How many illegal aliens have been deported under the Trump administration?
Executive summary
Official tallies and independent analyses disagree, but the best reading of available reporting is that the Trump administration has overseen roughly a half‑million to two‑thirds of a million deportations in its first year back in office, with precise totals varying by date, agency statement, and counting method [1] [2] [3].
1. The administration’s public tallies: large, rising headline numbers
Department of Homeland Security statements repeatedly touted headline-shattering totals: DHS reported more than 527,000 deportations in late October and subsequently claimed figures above 605,000 and then more than 675,000 as operations continued into early 2026, while simultaneously combining those removals with large numbers of voluntary “self‑deportations” to reach multi‑million totals [1] [4] [2]. The White House also published a lower snapshot—“nearly 200,000” deportations in another post—reflecting how different agency releases at different points in time produce different headline numbers [5].
2. Independent press and data analyses paint a narrower picture
Investigations by major news organizations and data projects offer a more constrained estimate: a New York Times analysis of federal data tallied about 230,000 removals of people arrested inside the country and roughly 270,000 at the border—together about 500,000—over the administration’s first year, a figure consistent with internal ICE metrics cited by reporters [3]. Reuters and CBS reporting likewise documented rapid increases in arrests and removals but noted the pace still fell short of the administration’s 1‑million‑a‑year target and that prior high points (e.g., FY2012 under Obama) remained benchmarks for comparison [6] [7].

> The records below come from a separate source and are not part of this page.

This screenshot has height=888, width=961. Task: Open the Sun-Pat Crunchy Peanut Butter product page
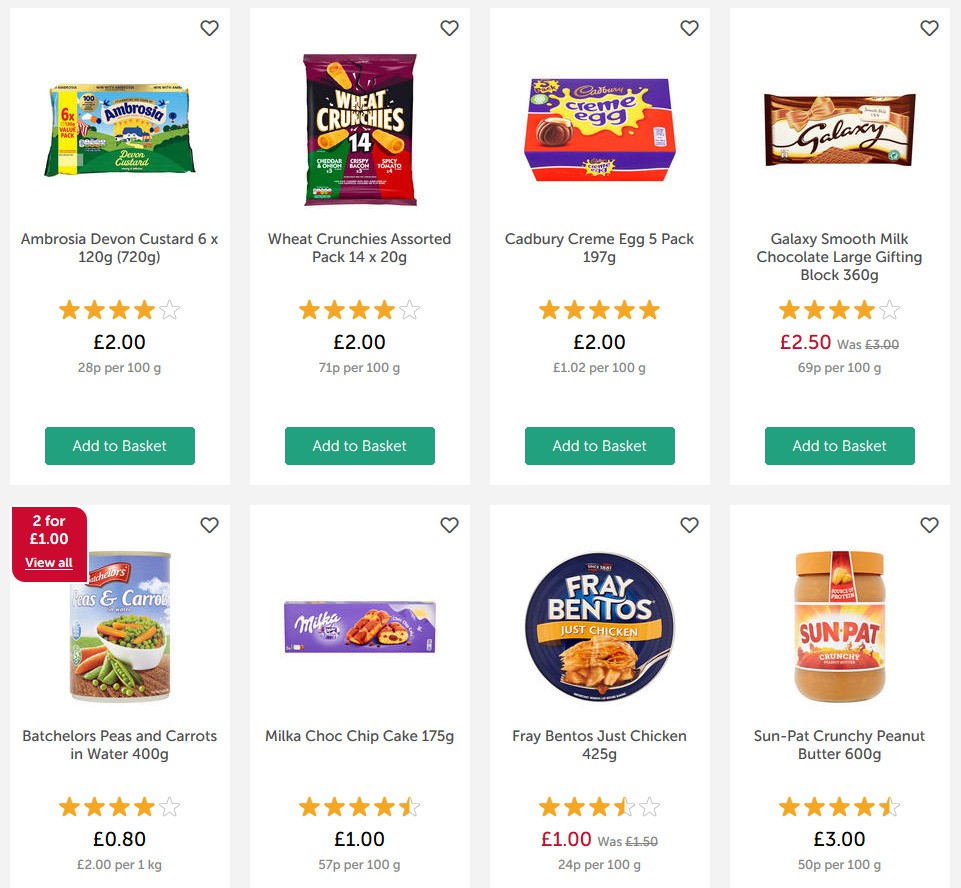(839, 745)
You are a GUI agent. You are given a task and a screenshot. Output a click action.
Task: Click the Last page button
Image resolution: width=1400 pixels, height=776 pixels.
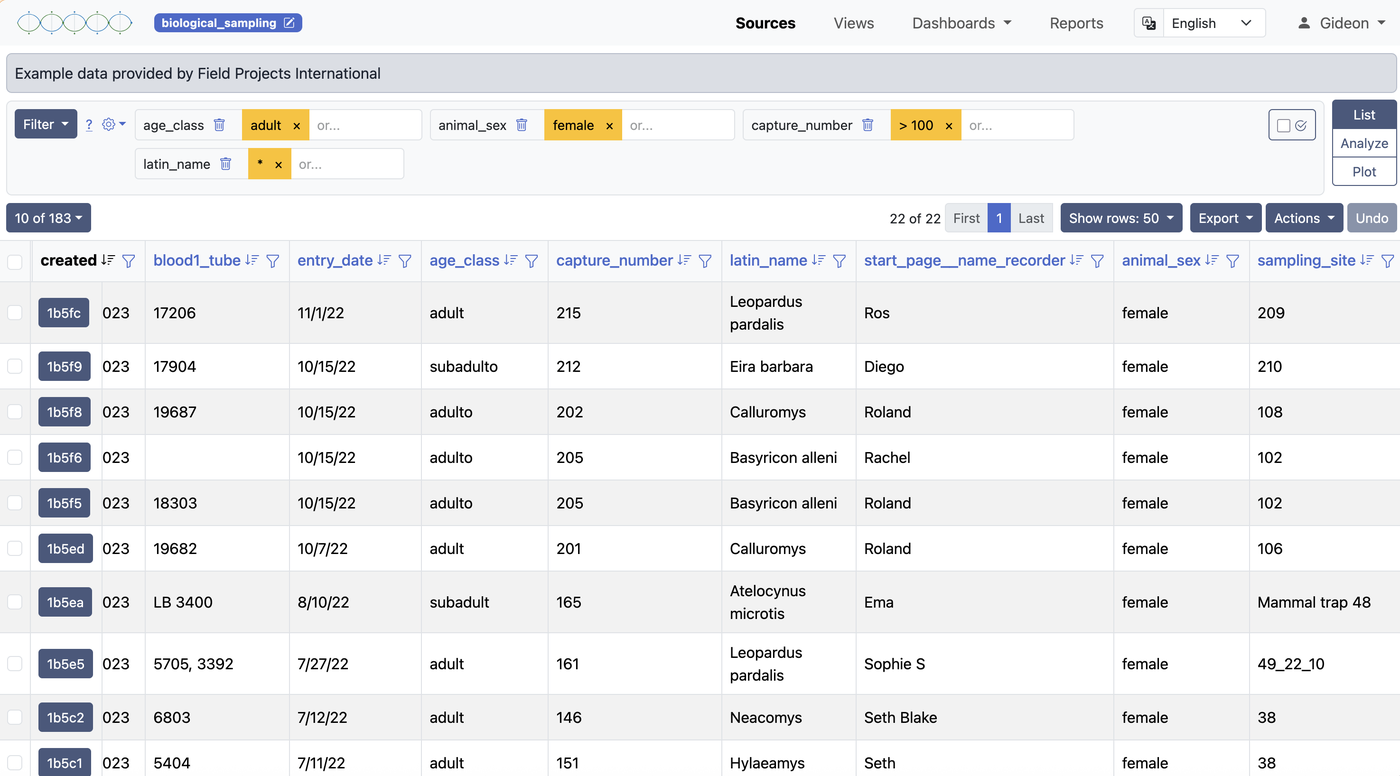coord(1031,217)
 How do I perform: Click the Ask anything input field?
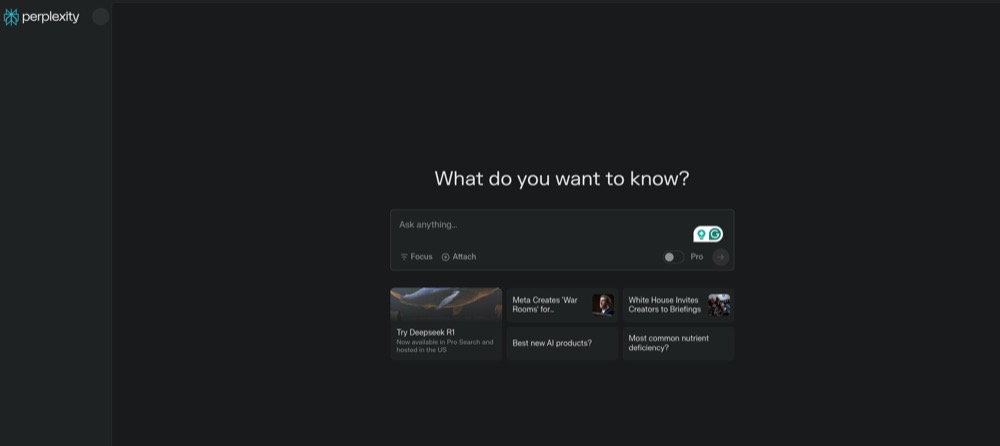540,225
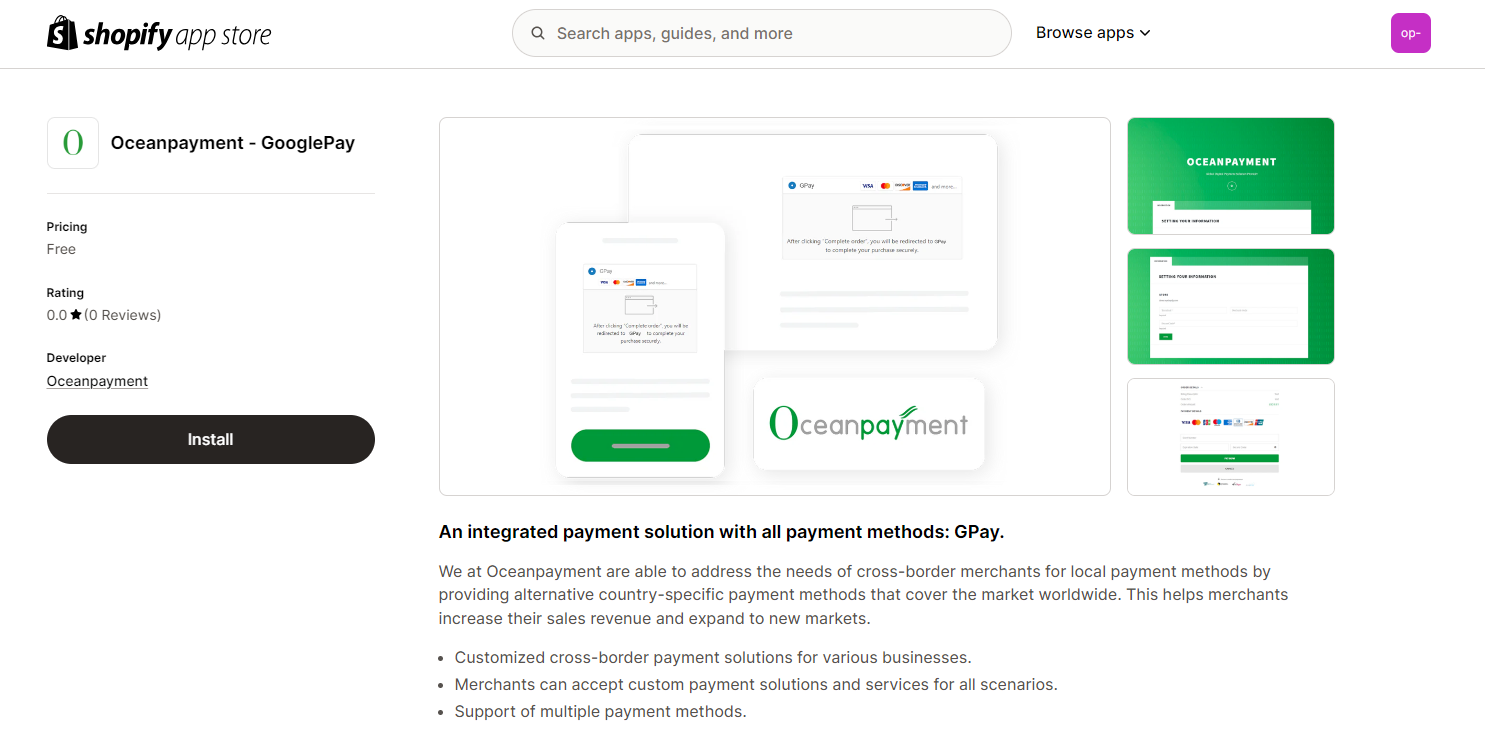1485x734 pixels.
Task: Open the main app preview screenshot
Action: [x=774, y=306]
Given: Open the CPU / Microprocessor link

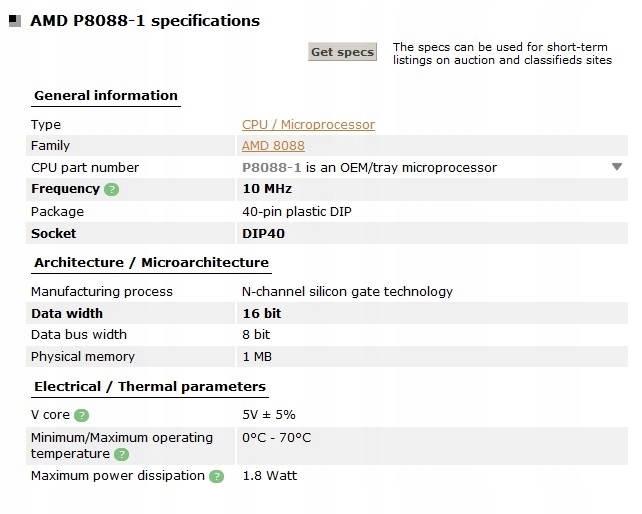Looking at the screenshot, I should tap(308, 125).
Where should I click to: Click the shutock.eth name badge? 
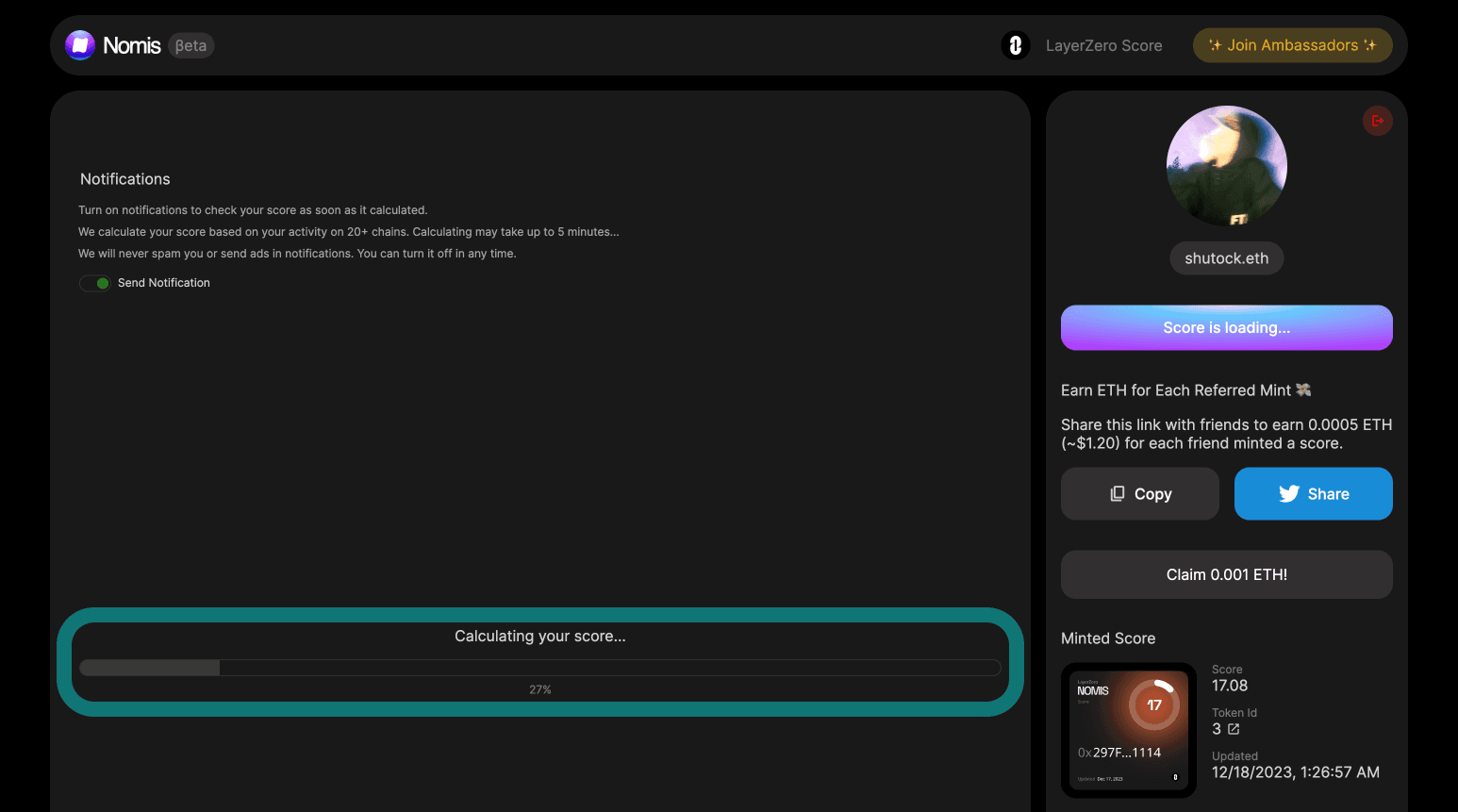1226,258
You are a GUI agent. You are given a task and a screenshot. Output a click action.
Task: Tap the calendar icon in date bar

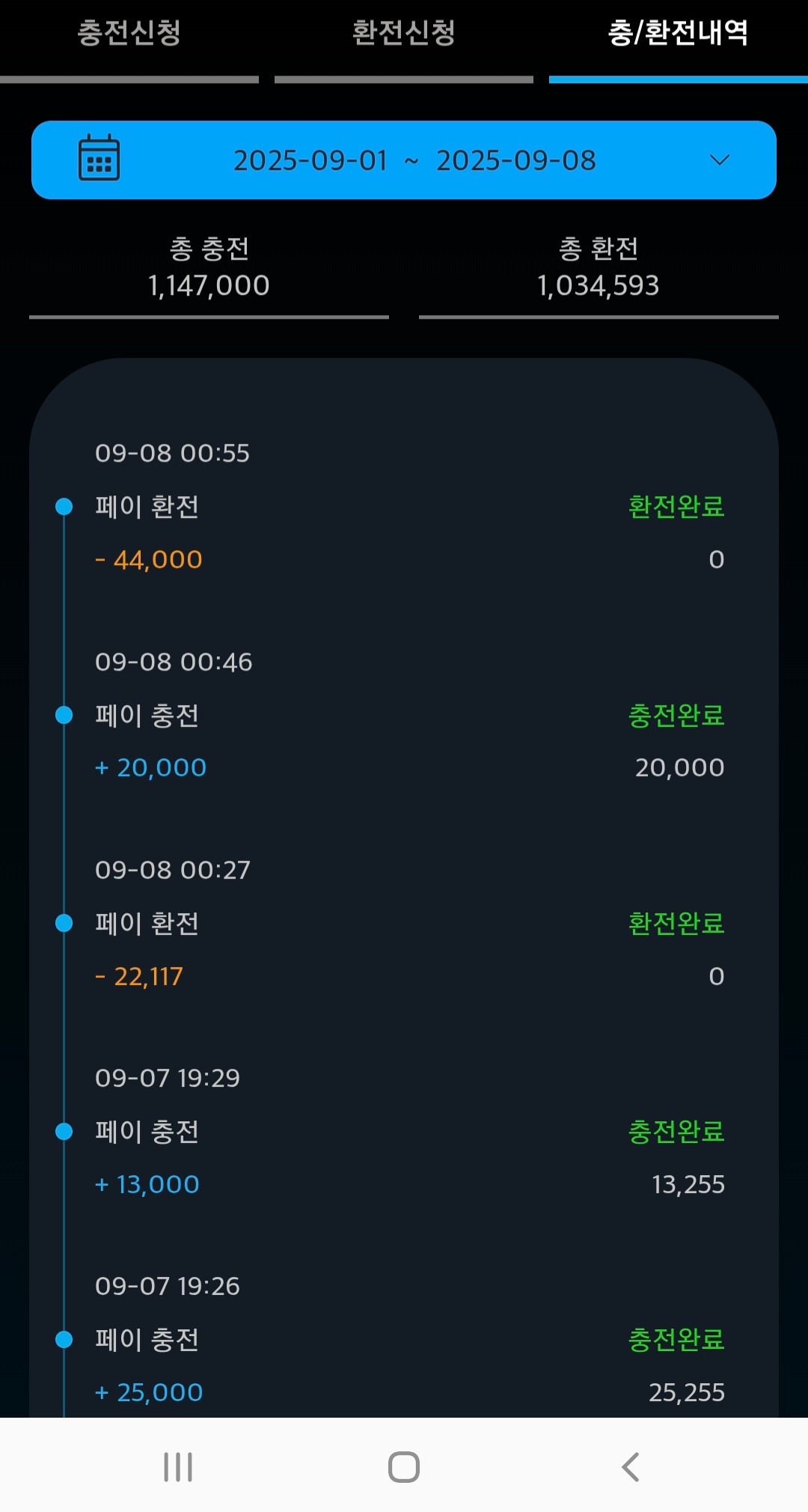(x=99, y=159)
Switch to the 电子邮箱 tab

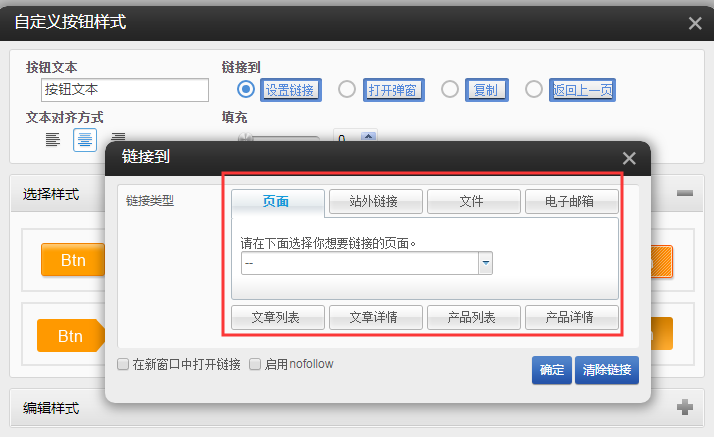571,201
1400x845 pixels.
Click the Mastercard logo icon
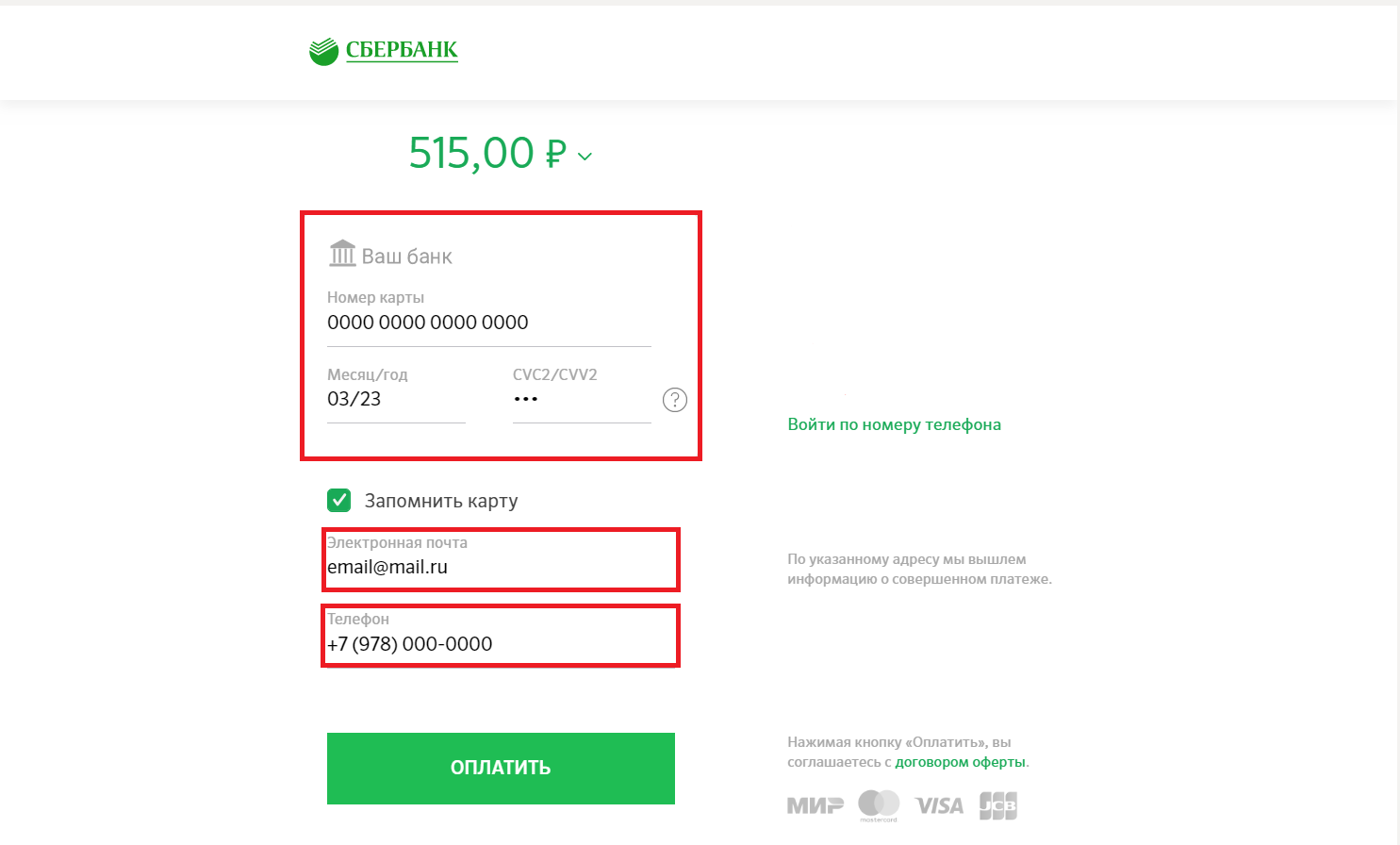point(879,805)
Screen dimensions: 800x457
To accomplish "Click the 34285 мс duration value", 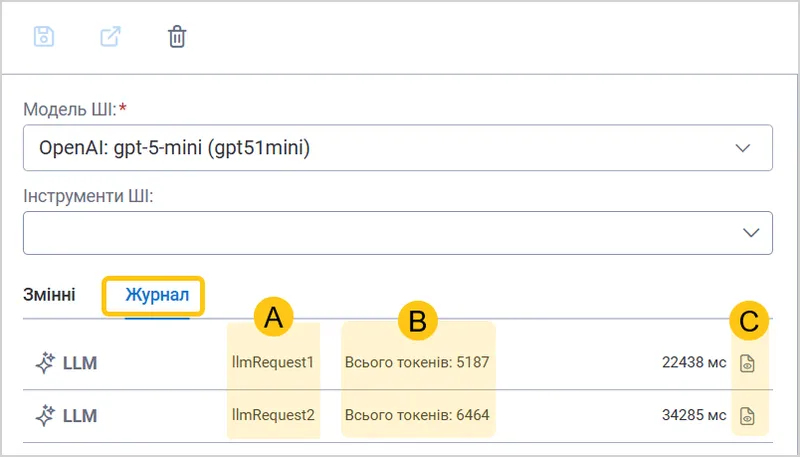I will point(694,415).
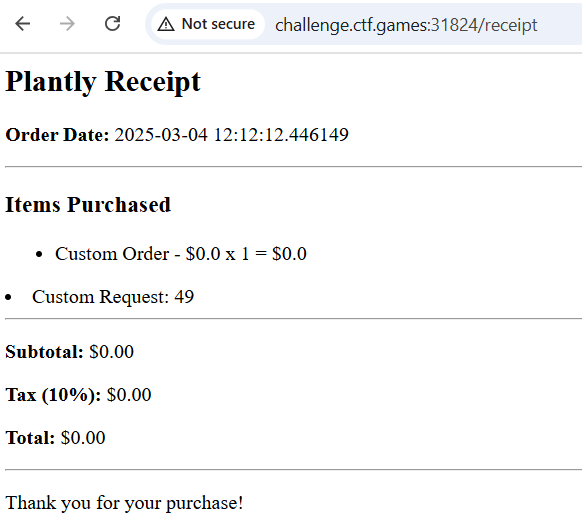Click the Tax (10%) label

point(53,395)
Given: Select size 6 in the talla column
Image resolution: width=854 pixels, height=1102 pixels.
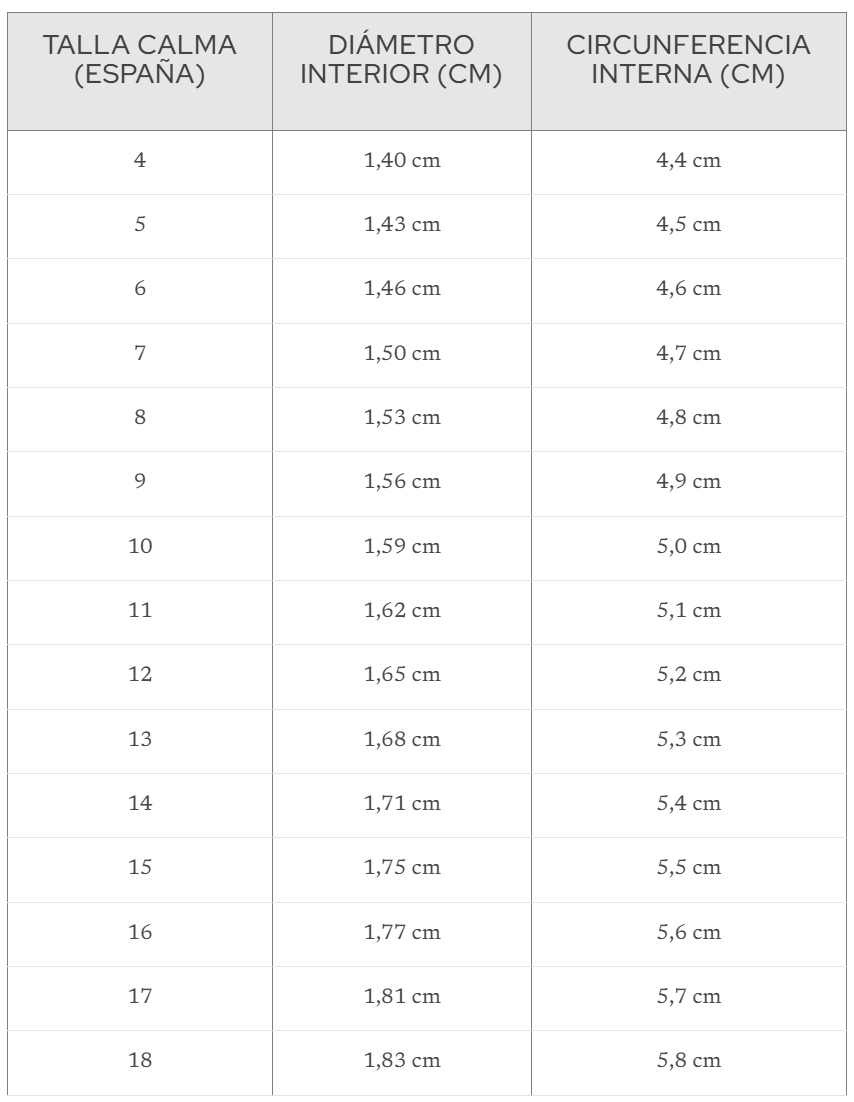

3. Counting rules, categories and voluntary departures drive differences
Part of the divergence is definitional: DHS messaging frequently bundles deportations (removals) with voluntary departures, administrative returns and Title 42 expulsions to magnify totals, and has promoted “self‑deportation” via an app that the agency counts toward its out‑of‑country figures [1] [8]. Independent analysts and newsrooms typically parse internal ICE/OHSS data into interior removals versus border removals and distinguish forced removals from voluntary repatriations, producing lower, more granular totals [3] [7].
4. Transparency, litigation and political context complicate verification
Multiple sources warn that official transparency declined as the administration curtailed routine OHSS reporting and shifted messaging to public relations releases; nonpartisan watchdogs and researchers say this makes independent verification harder and leaves room for politically driven inflation or selective framing of figures [9] [10]. Advocacy groups and policy researchers add that the administration’s simultaneous revocation of statuses like TPS and expanded administrative pathways to render people “deportable” mean many affected individuals were not physically removed but were reclassified as undocumented, a change that affects how the scale of enforcement is perceived [11] [10].
5. Bottom line and credible range
Taking DHS statements and independent analyses together yields a defensible range: roughly 500,000 deportations as measured by major news analysis up to about 675,000 according to later DHS press releases, with the spread explained by timing, inclusion or exclusion of voluntary departures and repatriations, and reduced public reporting from the government [3] [2] [1]. Because the government has scaled back some public, detailed statistics, a single definitive number cannot be independently confirmed from the sources compiled here [9].